Because EIFS systems rely on a perfect seal at the exterior surfaces, they are susceptible to entrapment of moisture inside the system. Water can enter the system where seams and seals fail, where moisture migrates from inside the building and where punched openings (windows, doors, etc.) are present. Because of the low vapor permeability of the finish, water trapped behind the EIFS cannot dry out quickly toward the outside of the wall. Depending on the rest of the wall system design and installation, there may also be limited drying potential to the inside. Limited drying potential in combination with high leakage potential can lead to moisture buildup inside the wall, and eventually to mold growth and structural decay.
Structural damage is primarily a “frame construction” problem.
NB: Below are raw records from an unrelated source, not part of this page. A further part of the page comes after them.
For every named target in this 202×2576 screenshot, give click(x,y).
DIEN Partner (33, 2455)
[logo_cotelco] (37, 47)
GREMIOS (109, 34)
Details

EIFS over metal or masonry is not as much a structural problem but a potential mold problem.
The most common problems found associated with water intrusion in EIFS are:
- Windows, Doors, Electrical Outlets
- Roof Flashings
- Deck Flashings
- Below Grade Installation
- Projections, Vents
There are two important concerns to ensure the adequacy of an EIFS system:
- Properly trained and manufacturer certified installers
- Annual inspection and maintenance.
The primary problem is improper installation. The manufacturer or distributor trains applicators and issues certificates stating that the applicator has been properly trained. It is the responsibility of the distributor to ensure that EIFS is sold only to those certified applicators.
The following is a list of items to help ensure the integrity of an EIFS system.
- Annually inspect all sealant around windows, doors, penetrations through the EIFS, EIFS transitions (such as EIFS to brick, EIFS to stone), and stucco terminations (at roof, at grade, at patios or walkways). Arrange for prompt repair of any areas of caulk that is split, cracking, crazing or is losing adhesion. Also, promptly repair any cracks in the EIFS.
- Any leaks, cracks, areas of discoloration, mold or mildew should be promptly investigated by a certified EIFS inspector. Repairs should be proper and prompt.
- Anytime you make a penetration through the EIFS such as to mount a satellite dish, add shutters, new wiring, cables, plumbing, security systems, etc., the perimeters must be sealed with a quality sealant approved for EIFS.
- Modifications, additions or renovations (including roof replacement) to the structure of any kind should be inspected by a qualified EIFS inspector to ensure waterproofing of critical details is properly performed.
- Periodic cleaning of the surface is necessary to maintain its appearance and prevent permanent staining. Pressure cleaning equipment must be calibrated to the EIFS manufacturer’s recommended pressure level (low) to prevent damage. Select a firm with experience in cleaning these EIFS systems. There are no products that are totally maintenance free, and EIFS is no different.
- We recommend setting up a maintenance schedule with an EIFS specialist to carefully inspect the exterior for damage, about every 1-2 years. Any needed repairs should be made at that time (usually just re-caulking, etc.). EIFS is the type of system where it is very important to catch any problems early on.
The importance of proper identification of this cladding is a continuing issue for both underwriting and risk control.